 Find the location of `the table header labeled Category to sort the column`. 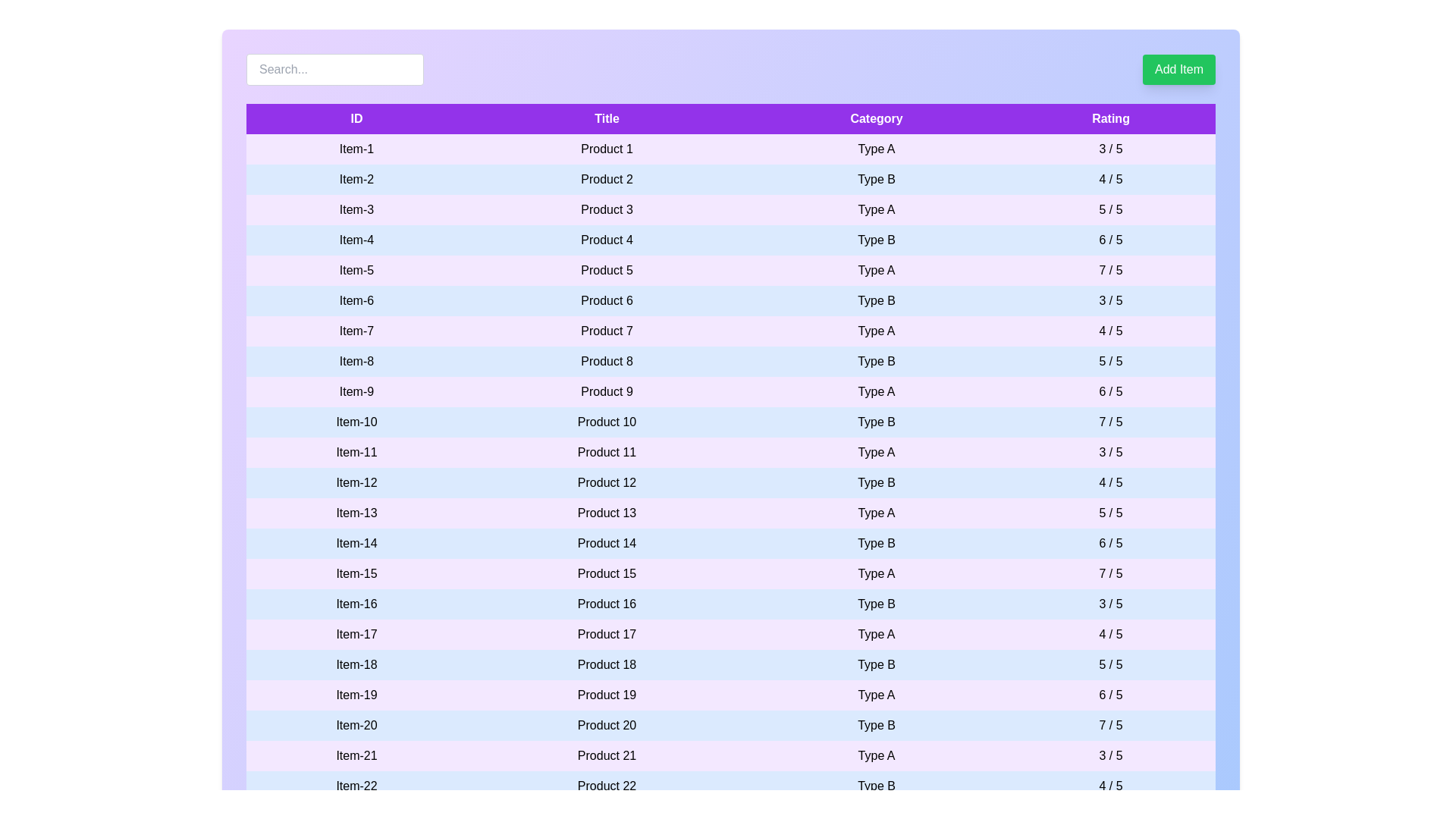

the table header labeled Category to sort the column is located at coordinates (877, 118).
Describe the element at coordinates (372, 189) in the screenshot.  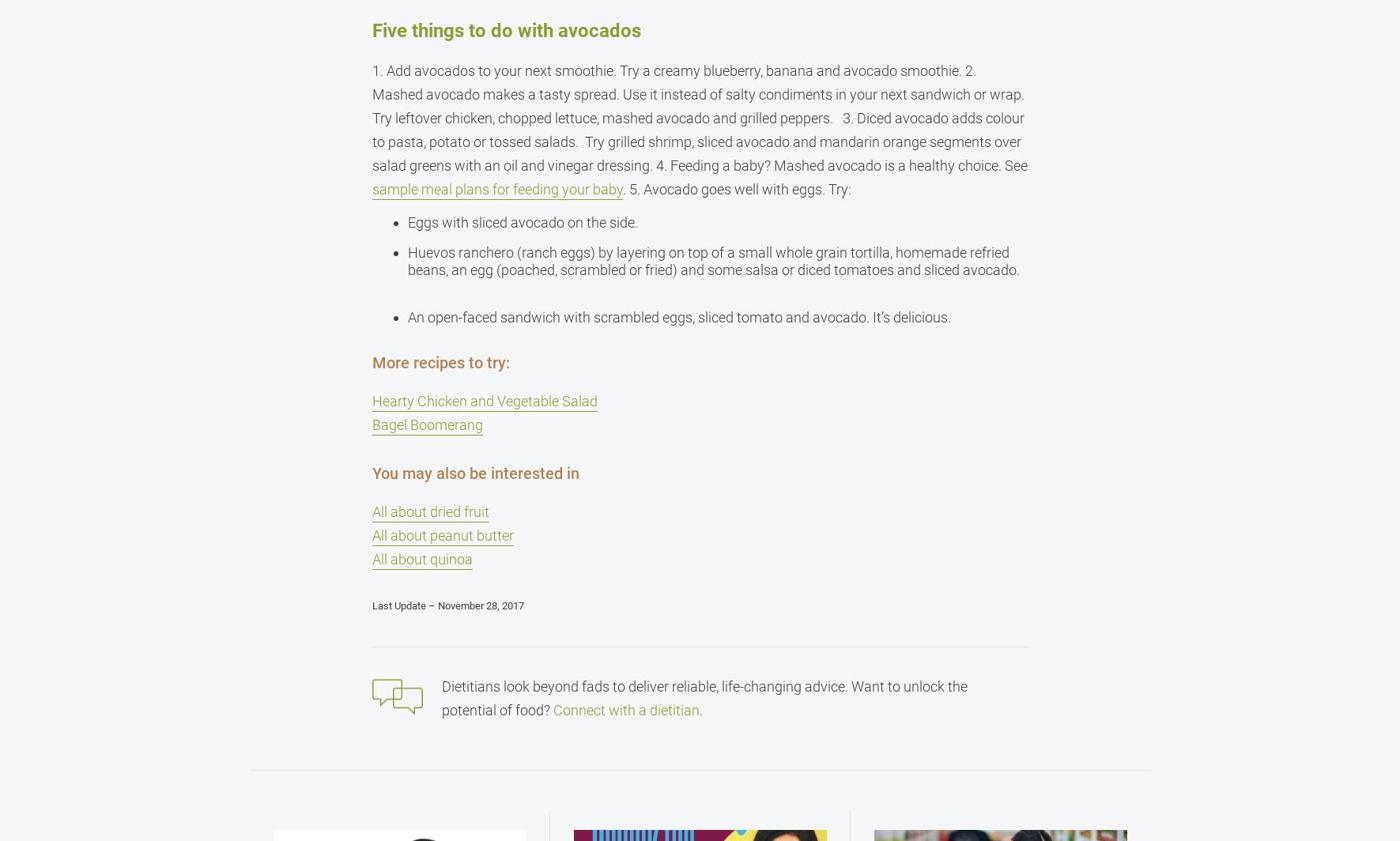
I see `'sample meal plans for feeding your baby'` at that location.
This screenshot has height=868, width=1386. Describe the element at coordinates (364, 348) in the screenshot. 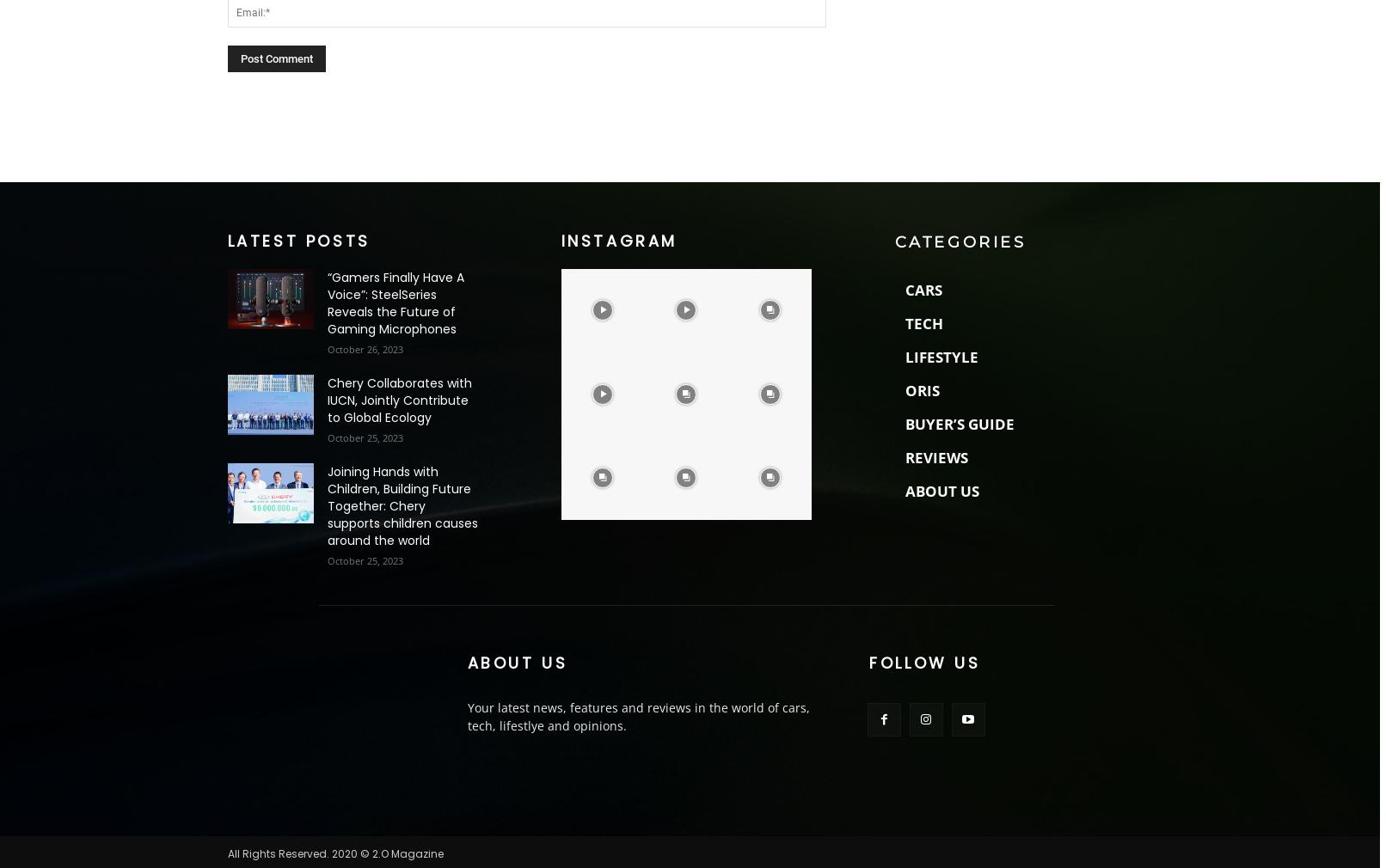

I see `'October 26, 2023'` at that location.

_PROBLEM TO WORK ON_.
Turn the listing above into a JSON list of strings with one string per line, skipping blank lines. Leave the pictures out.

_ANSWER TO THIS PROBLEM_.
[
  " Find the location of `the table header labeled Category to sort the column`. ",
  "the table header labeled Category to sort the column is located at coordinates (877, 118).",
  "Describe the element at coordinates (372, 189) in the screenshot.  ",
  "I see `'sample meal plans for feeding your baby'` at that location.",
  "This screenshot has height=868, width=1386. Describe the element at coordinates (364, 348) in the screenshot. ",
  "I see `'October 26, 2023'` at that location."
]